Jennings, who co-hosts the podcast Omnibus with Roderick, initially joked about the writer-musician’s “Bean Dad” fiasco, tweeting, “Extremely jealous and annoyed that my podcast co-host is going to be a dictionary entry and I never will.”

“If this reassures anyone,” he added, “I personally know John to be (a) a loving and attentive dad who (b) tells heightened-for-effect stories about his own irascibility on like ten podcasts a week. This site is so dumb.”

When confronted about Roderick’s “weird anti-Semitic shit,” Jennings responded, “If we're word-searching through old tweets now, it's pretty easy to find what he actually thinks about anti-Semitism. On our show, he's always the pro-Israel one!” He later added that “there’s no axis where any anti-Semitic screenshot represents any actual opinion I’ve ever heard from him.”

But many on social media were far from placated—especially given that Jennings has apologized for his own misguided posts in a thread that some considered sincere and others branded a PR maneuver as he eyes Trebek’s old hosting job.

On Wednesday Jennings wrote, “Hey, I just wanted to own up to the fact that over the years on Twitter, I've definitely tweeted some unartful and insensitive things. Sometimes they worked as jokes in my head and I was dismayed to see how they read on screen.”

He continued: “In the past, I'd usually leave bad tweets up just so they could be dunked on. At least that way they could lead to smart replies and even advocacy. Deleting them felt like whitewashing a mistake.”

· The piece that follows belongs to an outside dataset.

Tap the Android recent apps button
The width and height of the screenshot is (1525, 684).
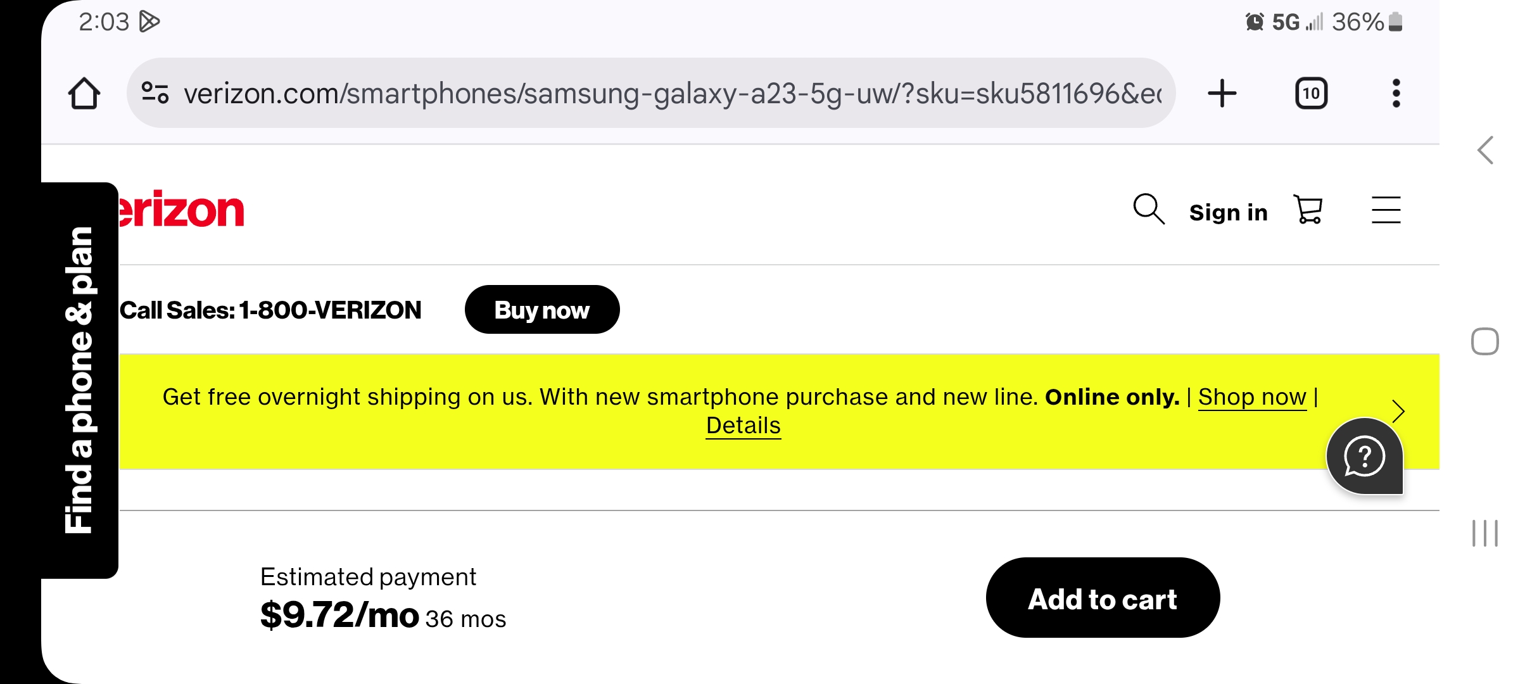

“But I think that practice may have given the impression I stand by every failed joke I've ever posted here. Not at all!” he added. (He apologized, for instance, for the wheelchair tweet in 2018.) “Sometimes I said dumb things in a dumb way and I want to apologize to people who were (rightfully!) offended,” Jennings wrote. “It wasn't my intention to hurt anyone, but that doesn't matter: I screwed up, and I'm truly sorry.”

“If 2020 has taught us anything, it's that we should be kinder to one another,” Jennings concluded. “I look forward to heading into 2021 with that in mind.”

A representative for Sony and Jeopardy! did not immediately respond to The Daily Beast’s request for comment.